Con Desiderio desideravi, la carta apostólica al pueblo de Dios publicada el pasado 29 de junio, Francisco invita a una verdadera formación litúrgica de todos los miembros de la Iglesia, dirigida a “vivir plenamente la acción litúrgica”.

¿Cómo podemos entonces recuperar la capacidad de vivir plenamente la acción litúrgica? Ante el desconcierto de la posmodernidad, el individualismo, el subjetivismo y el espiritualismo abstracto, el Papa nos invita a volver a las grandes constituciones conciliares, que no pueden separarse unas de otras. Y escribe que “sería banal leer las tensiones, desgraciadamente presentes en torno a la celebración, como una simple divergencia entre diferentes sensibilidades sobre una forma ritual. La problemática es, ante todo, eclesiológica» (31). Detrás de las batallas sobre el ritual, en definitiva, se esconden diferentes concepciones de la Iglesia. No veo cómo se puede decir, señala el Pontífice, que se reconoce la validez del Concilio y no aceptar la reforma litúrgica nacida de la Sacrosanctum Concilium (Cfr. 31).
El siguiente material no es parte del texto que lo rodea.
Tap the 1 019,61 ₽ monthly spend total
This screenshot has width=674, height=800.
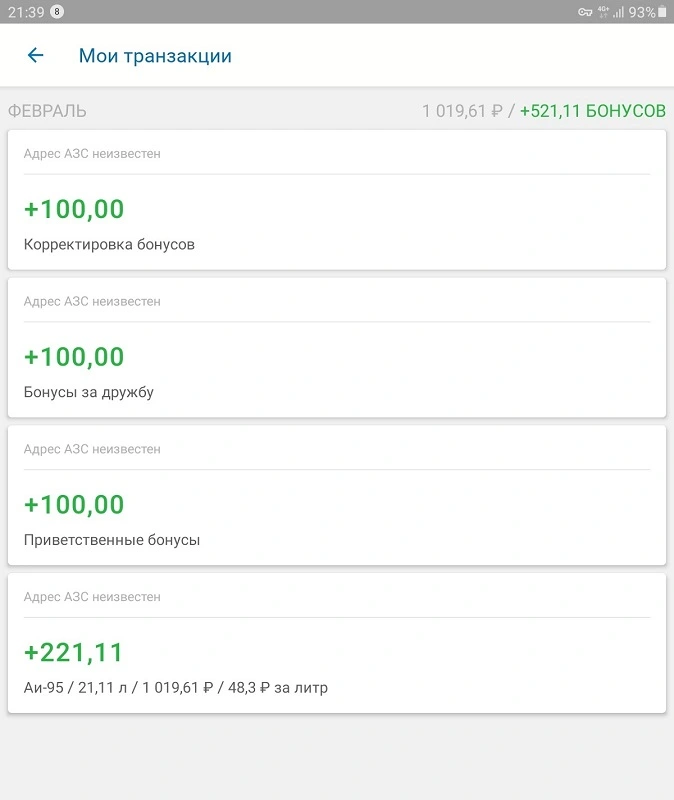(x=462, y=111)
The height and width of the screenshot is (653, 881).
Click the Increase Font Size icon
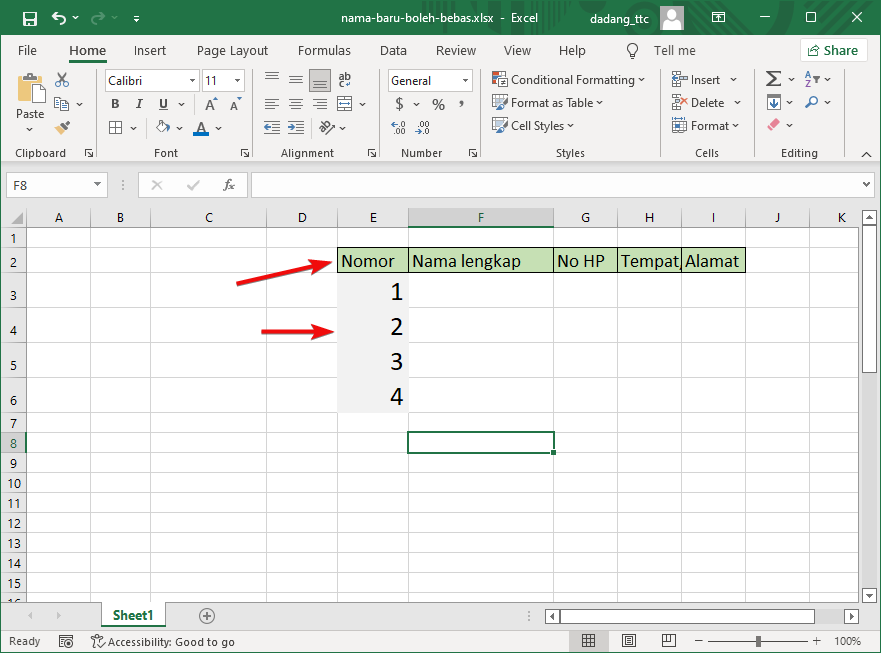212,104
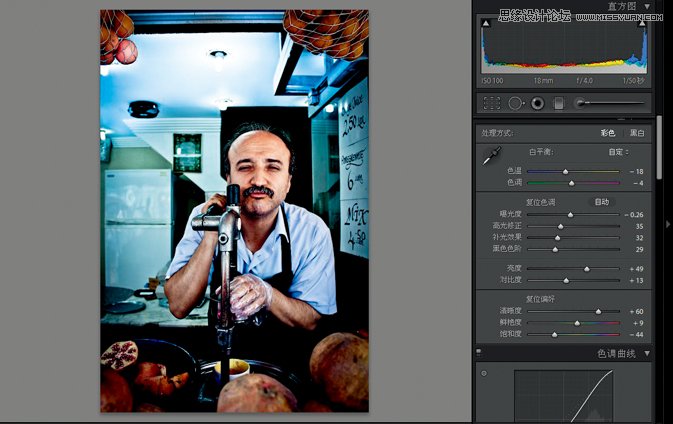Select the Graduated Filter tool
673x424 pixels.
559,103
Citando al teólogo Romano Guardini, muy presente en la carta apostólica, Francisco afirma que sin formación litúrgica, «las reformas en el rito y en el texto no sirven de mucho» (34). Insiste en la importancia de la formación, en primer lugar en los seminarios: «Una configuración litúrgico-sapiencial de la formación teológica en los seminarios tendría ciertamente efectos positivos, también en la acción pastoral. No hay ningún aspecto de la vida eclesial que no encuentre su culmen y su fuente en ella. La pastoral de conjunto, orgánica, integrada, más que ser el resultado de la elaboración de complicados programas, es la consecuencia de situar la celebración eucarística dominical, fundamento de la comunión, en el centro de la vida de la comunidad. La comprensión teológica de la Liturgia no permite, de ninguna manera, entender estas palabras como si todo se redujera al aspecto cultual. Una celebración que no evangeliza, no es auténtica, como no lo es un anuncio que no lleva al encuentro con el Resucitado en la celebración: ambos, pues, sin el testimonio de la caridad, son como un metal que resuena o un címbalo que aturde” (37).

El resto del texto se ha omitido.